Ive been pitchin information into ye fr more years thin annywan iver wint to colledge, an I tell ye now I dont know annything about annything. . . . Im a modest man. Wont somebody else get up? Wont ye get up, Tiddy Rosenfelt? wont ye, Willum Jennings Bryan? wont ye, Prisidint Eliot? wont ye, pro-fissers, preachers, doctors, lawyers, iditers? Wont annybody get up? Wont annybody say that they dont know annything about annything worth knowin about? Thin, be Hivens, I will. All alone Ill stand up befure me class an say: "Hinnissy, about annything that cant be weighed on a scales or measured with a tap line Im as ignorant asyeersilf. Ill have to pay ye back th money I took frm ye fr yeer schoolin. It was obtained be false pretinces."

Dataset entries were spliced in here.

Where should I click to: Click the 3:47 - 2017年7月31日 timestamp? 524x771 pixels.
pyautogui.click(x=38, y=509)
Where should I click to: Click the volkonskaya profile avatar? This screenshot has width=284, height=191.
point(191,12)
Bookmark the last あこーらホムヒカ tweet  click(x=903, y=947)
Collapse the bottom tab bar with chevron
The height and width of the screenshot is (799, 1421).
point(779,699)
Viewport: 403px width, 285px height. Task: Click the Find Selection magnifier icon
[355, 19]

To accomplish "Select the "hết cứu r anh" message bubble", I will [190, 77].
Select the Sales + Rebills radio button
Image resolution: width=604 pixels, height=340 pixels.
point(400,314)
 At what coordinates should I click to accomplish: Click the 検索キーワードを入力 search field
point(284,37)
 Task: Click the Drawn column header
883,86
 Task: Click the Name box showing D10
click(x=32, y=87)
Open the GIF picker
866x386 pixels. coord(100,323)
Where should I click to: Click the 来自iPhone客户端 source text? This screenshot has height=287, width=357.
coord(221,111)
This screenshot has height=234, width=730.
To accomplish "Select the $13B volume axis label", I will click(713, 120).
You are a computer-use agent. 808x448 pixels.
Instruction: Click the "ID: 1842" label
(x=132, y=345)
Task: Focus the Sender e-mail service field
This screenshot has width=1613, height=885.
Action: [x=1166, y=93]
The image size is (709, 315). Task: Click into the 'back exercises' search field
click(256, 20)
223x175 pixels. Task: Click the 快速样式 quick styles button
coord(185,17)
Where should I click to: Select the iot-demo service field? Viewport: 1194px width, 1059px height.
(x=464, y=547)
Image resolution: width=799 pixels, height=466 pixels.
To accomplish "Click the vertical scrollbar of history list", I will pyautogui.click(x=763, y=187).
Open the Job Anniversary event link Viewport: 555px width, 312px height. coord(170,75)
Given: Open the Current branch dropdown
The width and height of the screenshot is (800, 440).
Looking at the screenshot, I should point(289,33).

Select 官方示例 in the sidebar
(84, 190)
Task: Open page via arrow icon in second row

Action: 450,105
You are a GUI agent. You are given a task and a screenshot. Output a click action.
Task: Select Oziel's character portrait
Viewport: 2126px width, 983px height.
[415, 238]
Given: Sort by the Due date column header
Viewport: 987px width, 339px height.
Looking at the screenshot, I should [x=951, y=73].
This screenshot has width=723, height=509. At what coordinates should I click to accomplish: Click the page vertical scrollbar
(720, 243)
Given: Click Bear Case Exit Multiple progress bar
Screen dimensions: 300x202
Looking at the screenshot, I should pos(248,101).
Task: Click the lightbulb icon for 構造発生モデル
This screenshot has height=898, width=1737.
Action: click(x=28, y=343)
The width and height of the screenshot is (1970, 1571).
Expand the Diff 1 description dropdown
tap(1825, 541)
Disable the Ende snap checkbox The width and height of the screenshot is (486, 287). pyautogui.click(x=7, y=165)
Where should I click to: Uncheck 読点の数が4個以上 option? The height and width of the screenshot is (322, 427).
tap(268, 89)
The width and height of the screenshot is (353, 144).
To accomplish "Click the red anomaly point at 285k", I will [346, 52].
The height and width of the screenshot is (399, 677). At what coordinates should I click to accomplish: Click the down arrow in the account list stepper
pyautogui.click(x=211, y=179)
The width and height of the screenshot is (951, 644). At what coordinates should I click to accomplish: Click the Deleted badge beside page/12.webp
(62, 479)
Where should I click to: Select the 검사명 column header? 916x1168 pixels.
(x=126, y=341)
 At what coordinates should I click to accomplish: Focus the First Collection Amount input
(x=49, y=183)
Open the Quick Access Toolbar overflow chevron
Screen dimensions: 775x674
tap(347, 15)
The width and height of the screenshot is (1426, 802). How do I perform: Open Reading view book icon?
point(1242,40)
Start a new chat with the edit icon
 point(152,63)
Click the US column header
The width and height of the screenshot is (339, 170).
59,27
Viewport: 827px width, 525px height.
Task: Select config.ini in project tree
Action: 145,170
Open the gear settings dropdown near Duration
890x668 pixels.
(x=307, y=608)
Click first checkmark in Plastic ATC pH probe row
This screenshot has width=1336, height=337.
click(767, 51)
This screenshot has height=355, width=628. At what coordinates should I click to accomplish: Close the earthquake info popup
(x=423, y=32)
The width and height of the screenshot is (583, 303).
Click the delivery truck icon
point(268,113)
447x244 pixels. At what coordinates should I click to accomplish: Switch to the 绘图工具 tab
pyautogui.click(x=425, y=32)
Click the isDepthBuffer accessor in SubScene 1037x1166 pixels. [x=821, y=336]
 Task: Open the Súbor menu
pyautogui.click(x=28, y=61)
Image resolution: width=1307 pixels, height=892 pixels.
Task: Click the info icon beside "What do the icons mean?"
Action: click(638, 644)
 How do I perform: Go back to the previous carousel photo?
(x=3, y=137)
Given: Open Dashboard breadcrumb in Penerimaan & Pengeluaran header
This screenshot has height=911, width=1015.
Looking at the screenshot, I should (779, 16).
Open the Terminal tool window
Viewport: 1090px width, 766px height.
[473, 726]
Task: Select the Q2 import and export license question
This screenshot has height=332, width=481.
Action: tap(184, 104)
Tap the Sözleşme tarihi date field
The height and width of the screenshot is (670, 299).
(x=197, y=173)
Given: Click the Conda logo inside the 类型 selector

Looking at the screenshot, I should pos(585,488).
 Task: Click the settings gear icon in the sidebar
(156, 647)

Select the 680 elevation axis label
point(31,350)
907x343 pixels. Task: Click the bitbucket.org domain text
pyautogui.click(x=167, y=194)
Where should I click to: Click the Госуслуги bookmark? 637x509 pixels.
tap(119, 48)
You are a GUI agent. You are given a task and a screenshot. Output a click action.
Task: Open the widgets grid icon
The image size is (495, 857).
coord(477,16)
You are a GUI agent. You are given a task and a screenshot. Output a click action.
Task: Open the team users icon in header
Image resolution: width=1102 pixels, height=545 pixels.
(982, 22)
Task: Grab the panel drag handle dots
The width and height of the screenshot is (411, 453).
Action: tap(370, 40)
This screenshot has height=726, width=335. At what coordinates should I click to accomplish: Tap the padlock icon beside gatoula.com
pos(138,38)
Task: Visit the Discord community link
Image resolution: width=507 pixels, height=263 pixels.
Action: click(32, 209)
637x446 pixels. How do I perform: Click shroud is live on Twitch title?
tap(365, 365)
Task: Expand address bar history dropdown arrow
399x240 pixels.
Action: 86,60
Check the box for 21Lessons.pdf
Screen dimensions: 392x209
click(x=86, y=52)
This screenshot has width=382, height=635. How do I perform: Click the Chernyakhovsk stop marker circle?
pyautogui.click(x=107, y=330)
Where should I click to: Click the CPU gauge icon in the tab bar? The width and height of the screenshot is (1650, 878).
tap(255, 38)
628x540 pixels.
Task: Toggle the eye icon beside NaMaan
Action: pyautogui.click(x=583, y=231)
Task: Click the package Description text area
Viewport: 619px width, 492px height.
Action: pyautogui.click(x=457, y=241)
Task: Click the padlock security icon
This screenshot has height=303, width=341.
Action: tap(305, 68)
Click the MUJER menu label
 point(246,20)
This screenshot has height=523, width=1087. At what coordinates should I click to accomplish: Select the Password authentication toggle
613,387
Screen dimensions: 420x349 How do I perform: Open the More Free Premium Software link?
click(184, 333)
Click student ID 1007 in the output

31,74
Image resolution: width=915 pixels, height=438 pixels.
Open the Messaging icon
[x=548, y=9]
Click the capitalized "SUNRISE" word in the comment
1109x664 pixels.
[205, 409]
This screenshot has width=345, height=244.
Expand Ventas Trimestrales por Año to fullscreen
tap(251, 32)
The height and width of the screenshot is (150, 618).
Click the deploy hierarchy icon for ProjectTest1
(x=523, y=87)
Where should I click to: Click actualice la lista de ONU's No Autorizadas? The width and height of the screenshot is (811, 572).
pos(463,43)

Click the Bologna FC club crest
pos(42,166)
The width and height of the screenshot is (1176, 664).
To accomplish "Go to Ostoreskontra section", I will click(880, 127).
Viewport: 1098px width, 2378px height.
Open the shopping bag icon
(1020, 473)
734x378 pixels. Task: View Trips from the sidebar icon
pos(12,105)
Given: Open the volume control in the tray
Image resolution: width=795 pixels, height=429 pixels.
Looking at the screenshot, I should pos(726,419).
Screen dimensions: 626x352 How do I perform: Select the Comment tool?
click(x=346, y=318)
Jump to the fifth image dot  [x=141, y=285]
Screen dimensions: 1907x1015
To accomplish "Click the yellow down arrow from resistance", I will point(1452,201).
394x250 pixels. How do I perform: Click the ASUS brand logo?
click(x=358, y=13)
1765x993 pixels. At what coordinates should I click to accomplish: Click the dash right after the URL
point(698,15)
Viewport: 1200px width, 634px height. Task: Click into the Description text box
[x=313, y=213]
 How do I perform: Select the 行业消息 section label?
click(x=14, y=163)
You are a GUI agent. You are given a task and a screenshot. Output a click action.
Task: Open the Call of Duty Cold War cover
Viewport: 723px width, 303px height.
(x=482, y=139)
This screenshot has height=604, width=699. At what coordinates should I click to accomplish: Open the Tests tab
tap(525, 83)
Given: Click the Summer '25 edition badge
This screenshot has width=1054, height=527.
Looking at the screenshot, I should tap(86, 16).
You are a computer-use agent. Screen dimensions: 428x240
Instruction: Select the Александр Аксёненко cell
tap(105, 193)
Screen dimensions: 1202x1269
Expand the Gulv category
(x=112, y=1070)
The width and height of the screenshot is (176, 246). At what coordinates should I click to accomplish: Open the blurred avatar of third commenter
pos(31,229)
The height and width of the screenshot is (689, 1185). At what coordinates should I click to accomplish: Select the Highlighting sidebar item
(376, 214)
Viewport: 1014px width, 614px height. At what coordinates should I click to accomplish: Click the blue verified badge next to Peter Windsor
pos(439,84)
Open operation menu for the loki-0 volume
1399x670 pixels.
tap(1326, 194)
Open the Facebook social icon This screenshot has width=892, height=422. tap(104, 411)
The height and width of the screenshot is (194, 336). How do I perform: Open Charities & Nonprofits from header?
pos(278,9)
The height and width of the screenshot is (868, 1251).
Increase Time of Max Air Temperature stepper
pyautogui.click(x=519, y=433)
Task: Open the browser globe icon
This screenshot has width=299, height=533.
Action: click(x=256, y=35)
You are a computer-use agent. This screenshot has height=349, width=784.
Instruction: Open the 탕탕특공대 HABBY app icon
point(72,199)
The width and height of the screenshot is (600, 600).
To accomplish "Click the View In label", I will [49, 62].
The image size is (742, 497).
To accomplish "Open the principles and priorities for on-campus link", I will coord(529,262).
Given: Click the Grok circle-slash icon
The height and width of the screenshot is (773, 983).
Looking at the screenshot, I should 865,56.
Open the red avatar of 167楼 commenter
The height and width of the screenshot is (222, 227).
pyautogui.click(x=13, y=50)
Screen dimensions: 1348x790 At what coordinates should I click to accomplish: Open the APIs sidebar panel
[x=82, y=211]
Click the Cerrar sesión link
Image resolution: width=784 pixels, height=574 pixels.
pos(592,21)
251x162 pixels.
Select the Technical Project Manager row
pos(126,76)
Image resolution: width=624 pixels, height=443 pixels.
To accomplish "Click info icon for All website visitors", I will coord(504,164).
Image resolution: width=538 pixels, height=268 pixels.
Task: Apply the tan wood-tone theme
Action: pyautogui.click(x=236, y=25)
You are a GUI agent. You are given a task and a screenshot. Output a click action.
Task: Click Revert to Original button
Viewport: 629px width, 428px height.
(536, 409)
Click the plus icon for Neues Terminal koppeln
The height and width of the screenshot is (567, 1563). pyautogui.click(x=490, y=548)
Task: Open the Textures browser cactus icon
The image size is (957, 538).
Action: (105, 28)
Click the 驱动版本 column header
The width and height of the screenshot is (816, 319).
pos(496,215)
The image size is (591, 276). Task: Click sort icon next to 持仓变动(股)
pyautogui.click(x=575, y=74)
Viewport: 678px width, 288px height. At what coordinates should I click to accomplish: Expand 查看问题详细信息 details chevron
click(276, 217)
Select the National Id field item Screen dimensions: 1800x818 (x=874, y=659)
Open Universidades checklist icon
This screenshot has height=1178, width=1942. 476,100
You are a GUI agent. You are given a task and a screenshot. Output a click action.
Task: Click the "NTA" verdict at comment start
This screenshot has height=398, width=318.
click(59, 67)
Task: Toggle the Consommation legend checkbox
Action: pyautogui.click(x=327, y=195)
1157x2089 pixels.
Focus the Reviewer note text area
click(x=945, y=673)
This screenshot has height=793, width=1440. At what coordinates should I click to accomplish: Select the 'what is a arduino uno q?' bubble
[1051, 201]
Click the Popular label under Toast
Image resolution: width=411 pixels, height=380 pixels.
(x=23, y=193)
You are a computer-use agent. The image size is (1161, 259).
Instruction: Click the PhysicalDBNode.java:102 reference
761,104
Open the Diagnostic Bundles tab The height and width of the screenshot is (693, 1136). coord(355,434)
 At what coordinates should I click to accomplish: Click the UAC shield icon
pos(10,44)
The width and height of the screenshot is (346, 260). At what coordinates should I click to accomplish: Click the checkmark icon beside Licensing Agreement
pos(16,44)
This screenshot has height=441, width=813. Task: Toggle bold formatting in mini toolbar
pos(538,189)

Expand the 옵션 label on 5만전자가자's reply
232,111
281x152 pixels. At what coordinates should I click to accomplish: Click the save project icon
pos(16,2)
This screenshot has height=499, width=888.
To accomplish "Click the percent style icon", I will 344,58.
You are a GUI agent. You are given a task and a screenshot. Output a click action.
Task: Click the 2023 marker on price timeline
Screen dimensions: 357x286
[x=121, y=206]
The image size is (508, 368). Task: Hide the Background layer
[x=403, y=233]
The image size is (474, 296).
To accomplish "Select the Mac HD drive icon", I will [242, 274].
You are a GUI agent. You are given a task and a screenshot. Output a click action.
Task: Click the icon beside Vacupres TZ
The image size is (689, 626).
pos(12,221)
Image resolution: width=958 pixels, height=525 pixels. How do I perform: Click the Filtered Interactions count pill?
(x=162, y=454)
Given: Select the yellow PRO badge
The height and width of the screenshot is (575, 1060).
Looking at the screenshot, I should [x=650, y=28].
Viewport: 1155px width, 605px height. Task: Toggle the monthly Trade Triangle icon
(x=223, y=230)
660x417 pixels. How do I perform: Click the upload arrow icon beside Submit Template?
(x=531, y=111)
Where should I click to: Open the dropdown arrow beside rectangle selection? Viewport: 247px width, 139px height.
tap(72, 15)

How can I know annything, whin I havent puzzled out what I am mesilf. . . . Though Id make a map frm memry an gossip iv anny other man fr mesilf Im still uncharted.
(Says 122-23)
Fortunately the saloon keepers little seizure of humility passed quickly, and by the end of the sketch he had Mr. Hennessys schooling firmly in hand once more. And in later pieces Mr. Dooley continued to call upon TR, Bryan, Harvards sublimely self-assured president "Dock Eliot," and many more of the old, proven cadre of professors, preachers, doctors, lawyers, and other quotable worthies to "get up" and take an unwitting hand in the satiric comedy as before. It could hardly have been otherwise: if he had been left to soliloquize for long without the aid of these facetious mouthpieces, we may imagine, Dunnes wonderfully versatile blue-collar savant and improvisationist would have been reduced to something less than himself.